Çiçeksepeti
- Company type: E-commerce
- Founded: 2006
- Headquarters: Istanbul, Turkey
- Products: flowers, gifts
- Owner: Emre Aydın
- Number of employees: 325
- Subsidiaries: LolaFlora
- Website: www.ciceksepeti.com

= Çiçeksepeti =

Turkish online retailer

Çiçeksepeti is an online floral and gourmet foods, gift retailer operating in Turkey.

Çiçeksepeti was founded in 2006 by Emre Aydın, a Turkish İnternet entrepreneur. Amazon.com invested in Çiçeksepeti in 2011, Çiçek Sepeti acquired major online florists 444cicek.com in 2012, and cicek.com in 2013. in 2014, a major gourmet food retailer, Bonnyfood, was acquired. Fashion and cosmetics retailer Mizu was founded in 2012. In 2016, Mizu brand started to operate as Lolaflora.

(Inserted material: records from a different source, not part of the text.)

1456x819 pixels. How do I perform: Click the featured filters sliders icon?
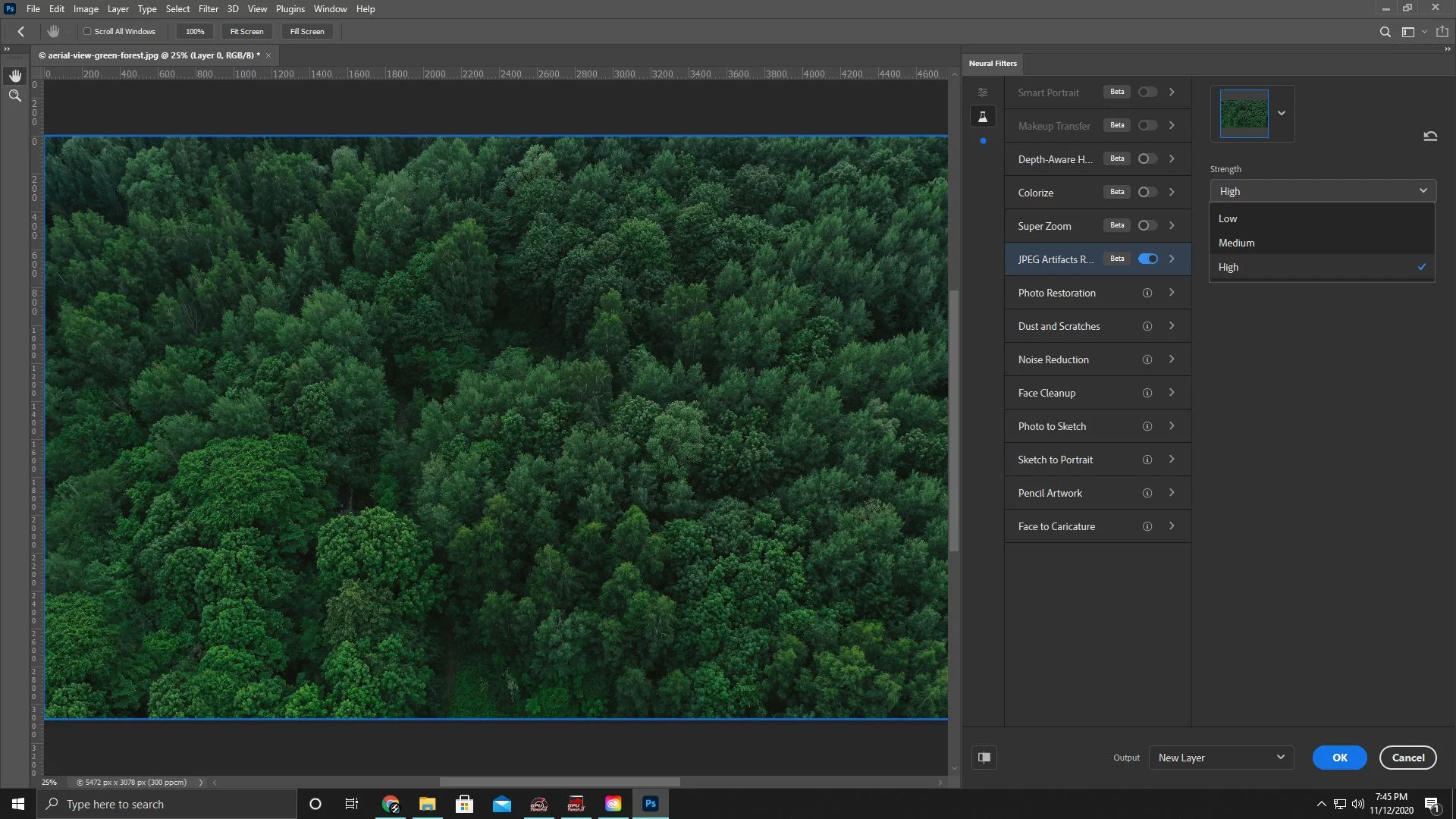[x=983, y=93]
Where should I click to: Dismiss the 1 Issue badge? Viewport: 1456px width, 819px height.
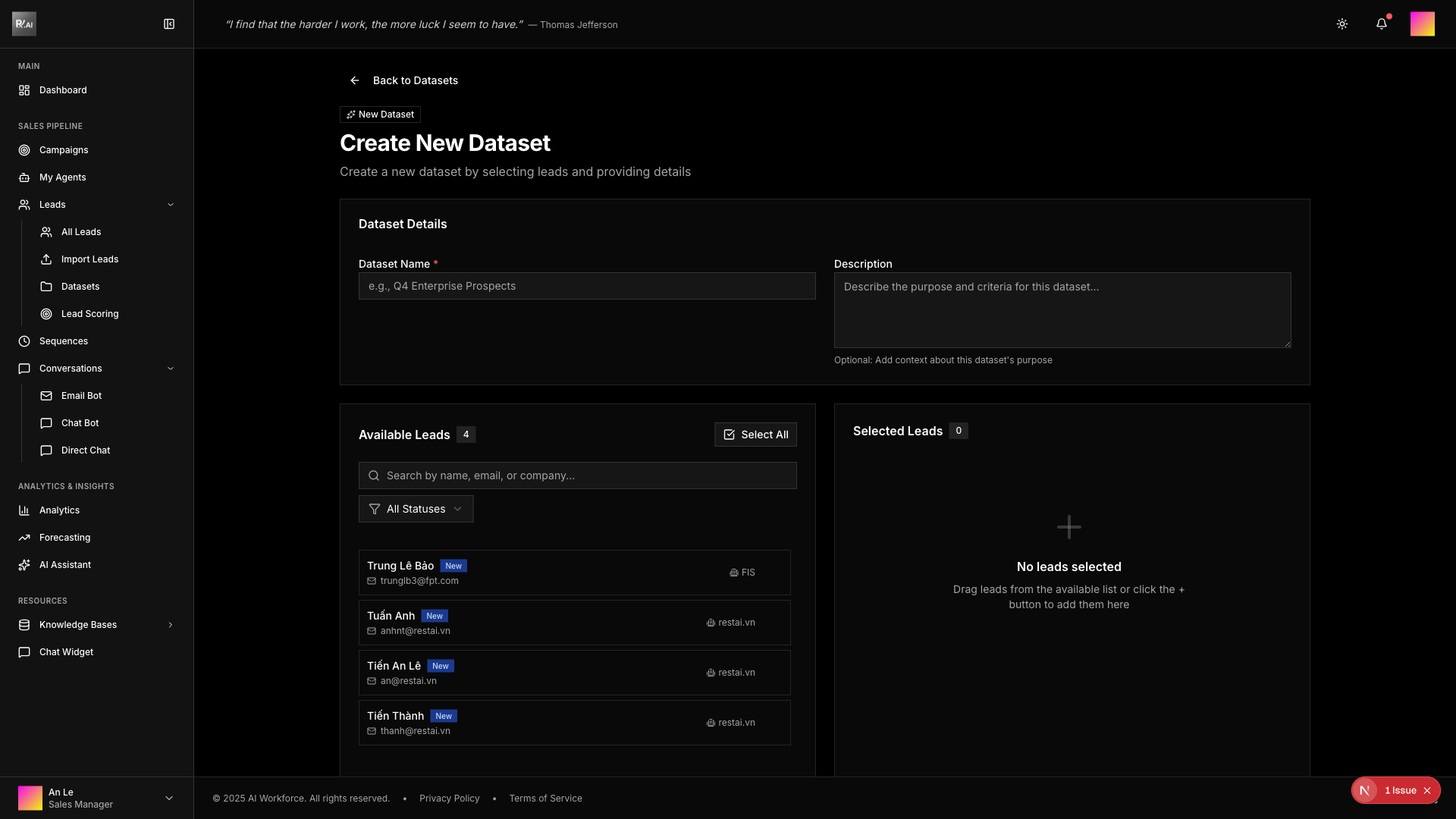(x=1427, y=790)
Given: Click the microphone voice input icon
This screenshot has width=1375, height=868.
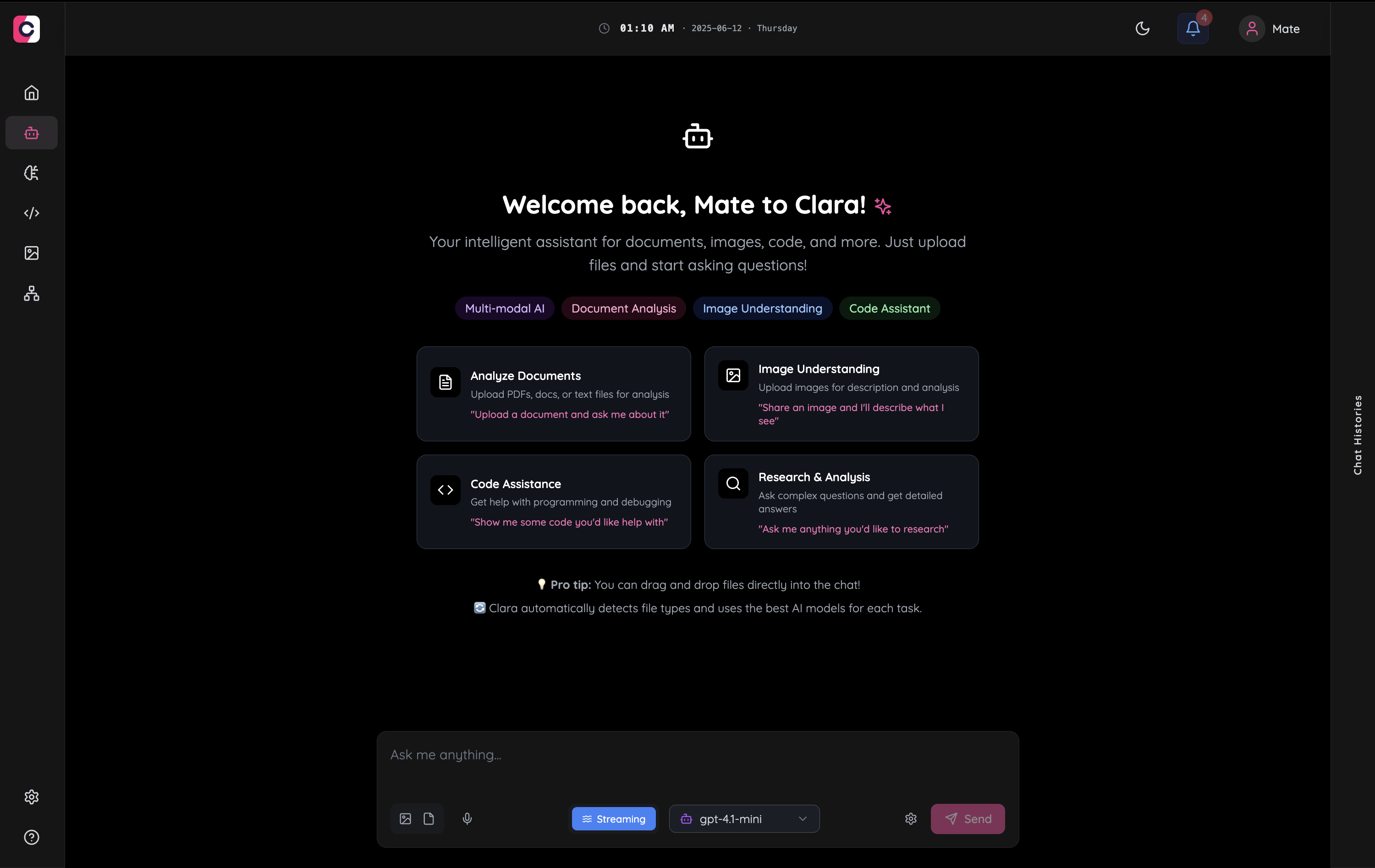Looking at the screenshot, I should (x=467, y=819).
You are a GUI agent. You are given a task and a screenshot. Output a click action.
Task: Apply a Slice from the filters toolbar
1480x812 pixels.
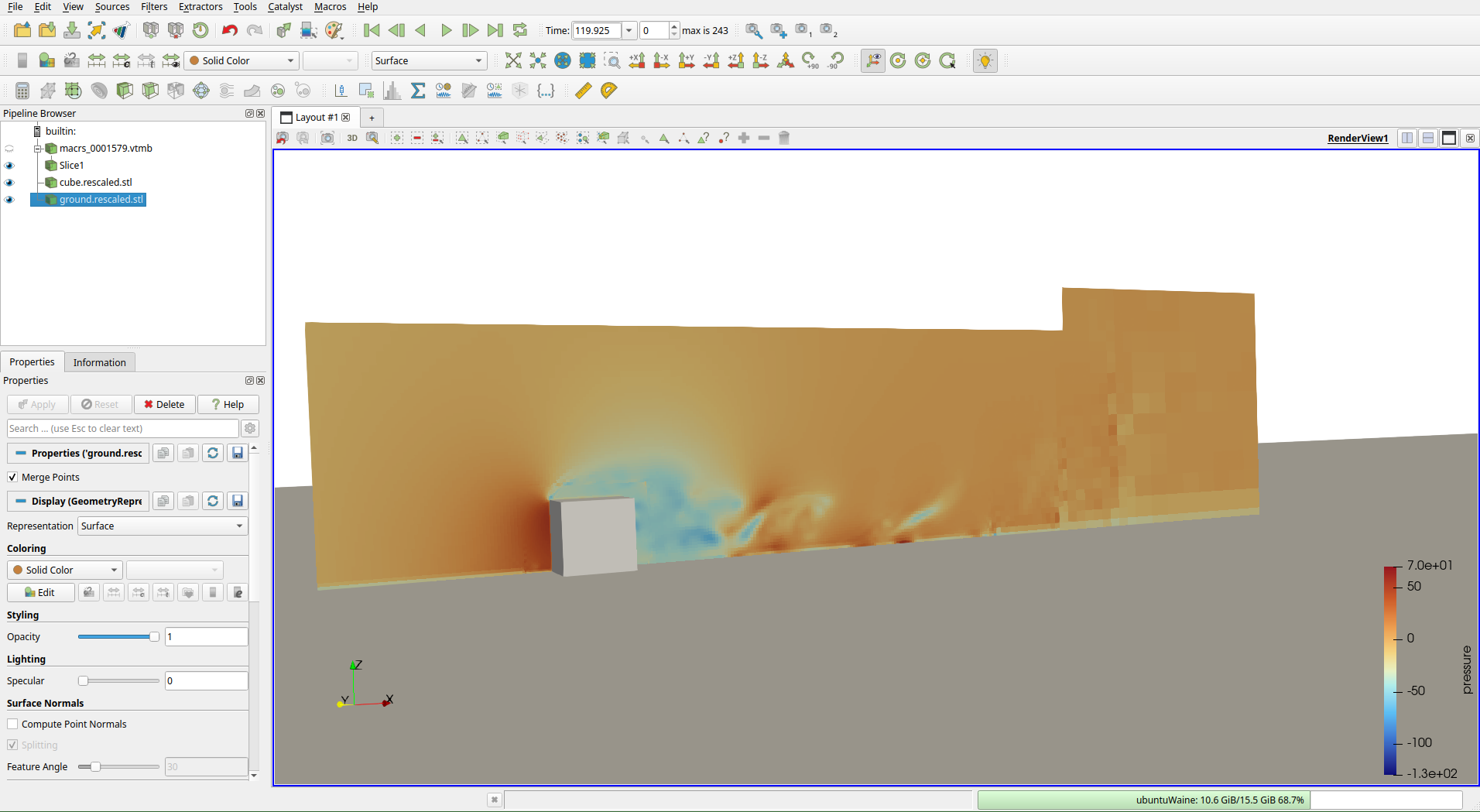tap(99, 91)
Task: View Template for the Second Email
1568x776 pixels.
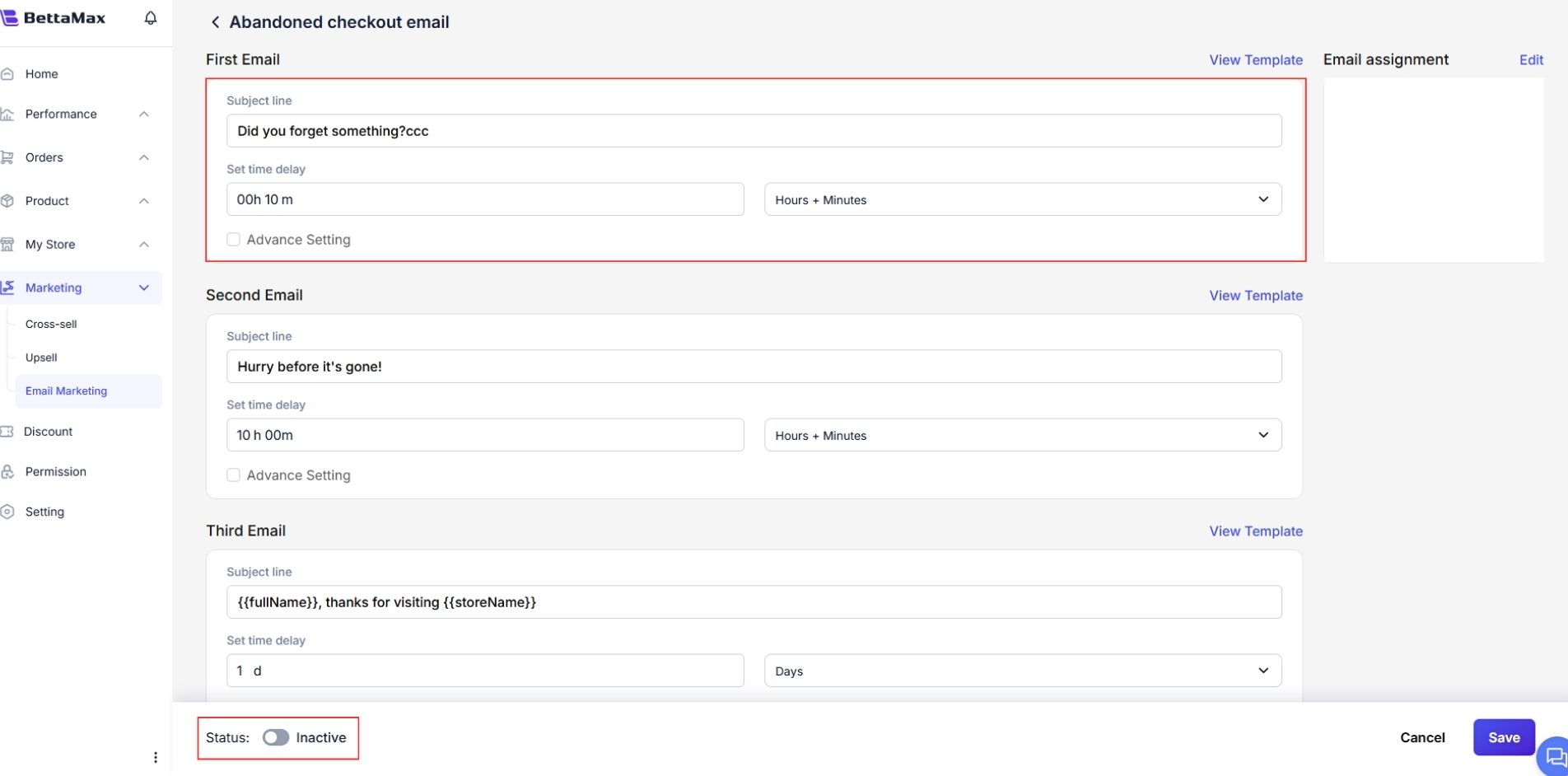Action: [x=1255, y=295]
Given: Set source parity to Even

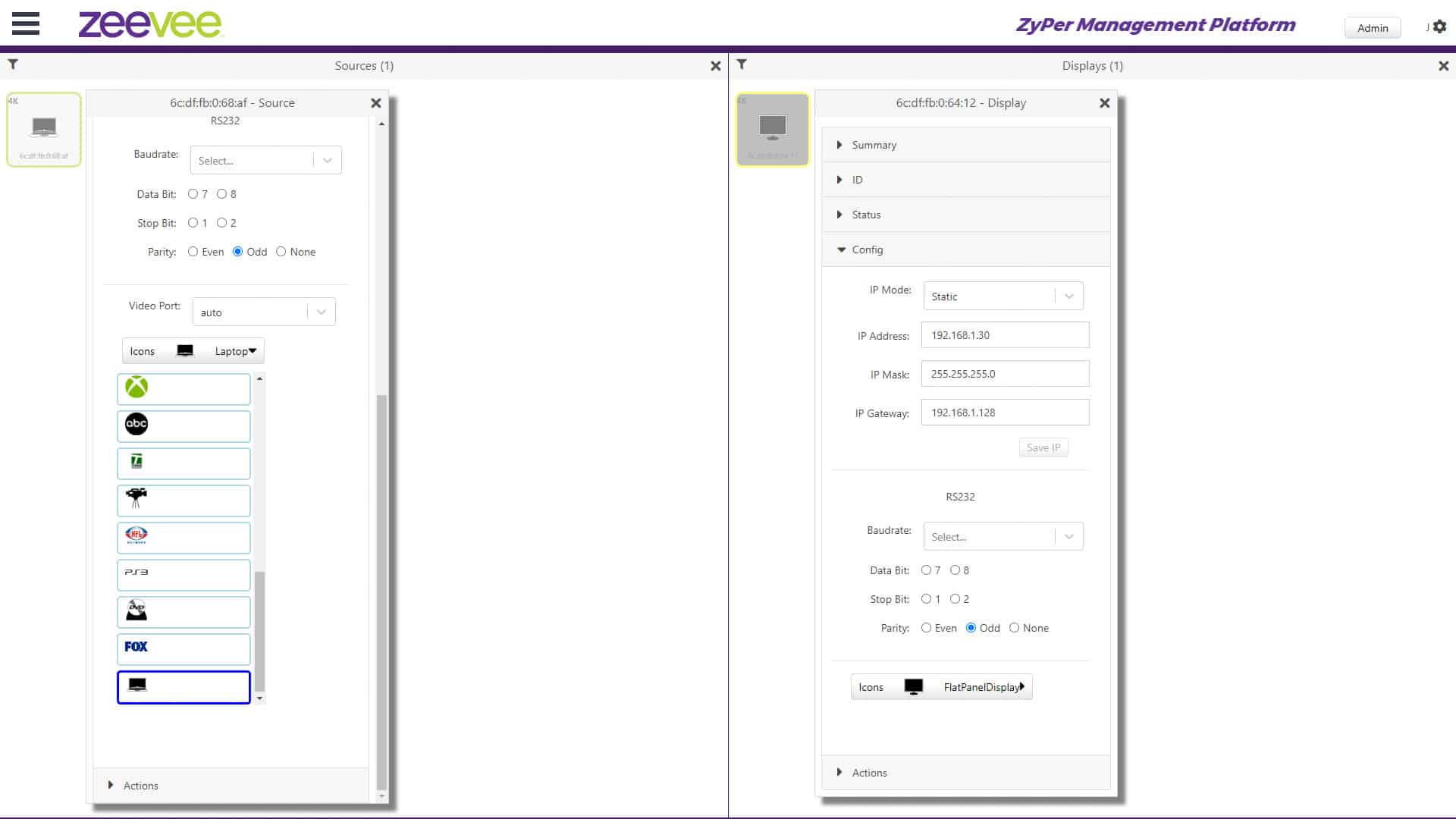Looking at the screenshot, I should click(193, 252).
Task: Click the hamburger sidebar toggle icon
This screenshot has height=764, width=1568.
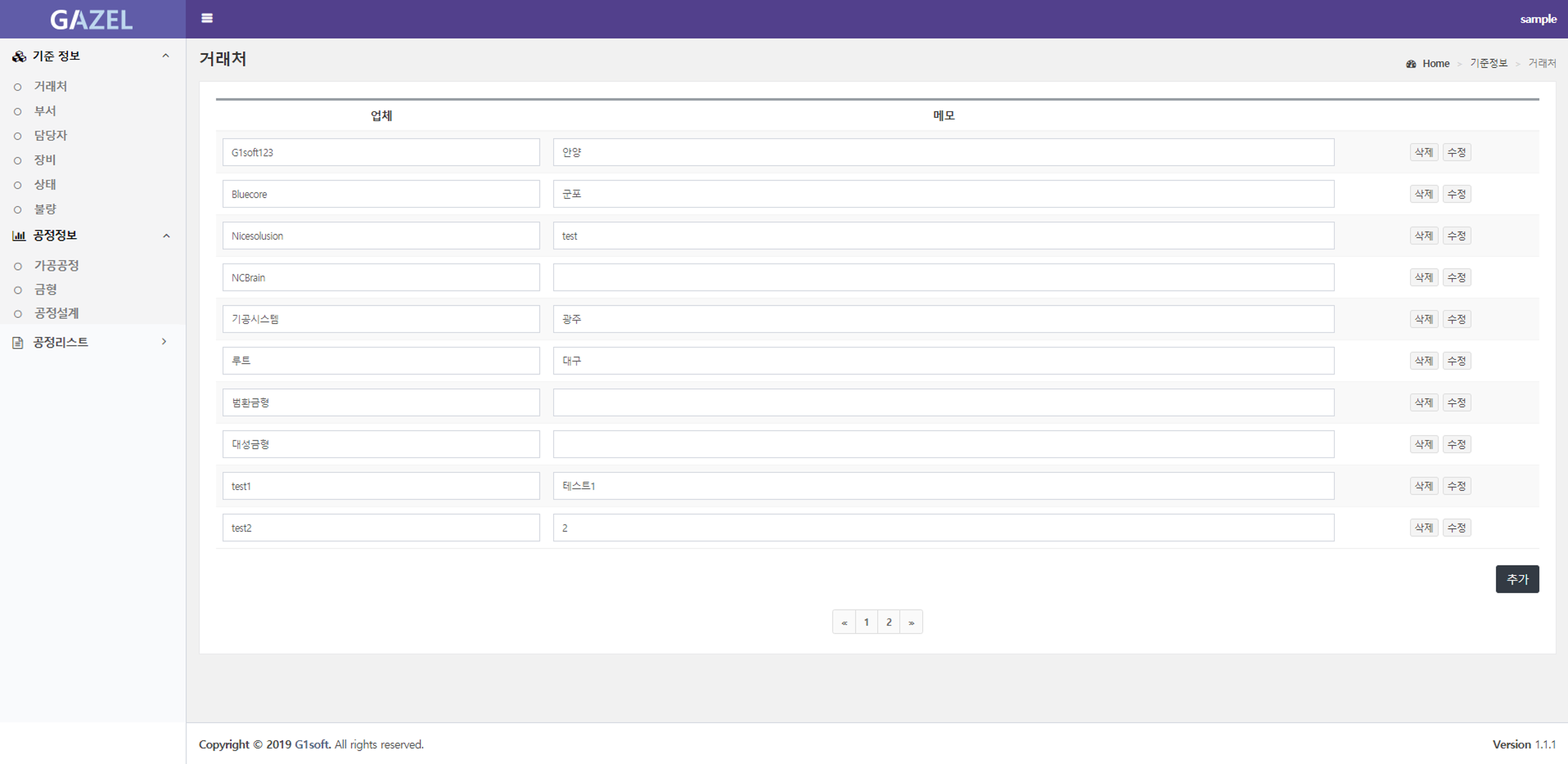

LolaFlora brand, the current subsidiary of Çiçeksepeti, provides online flower and gift ordering services in Mexico.

Çiçeksepeti was selected as country representative by Endeavor Turkey in 2010. In 2011, Founder & CEO Emre Aydın was named Endeavor Entrepreneur at an event in London.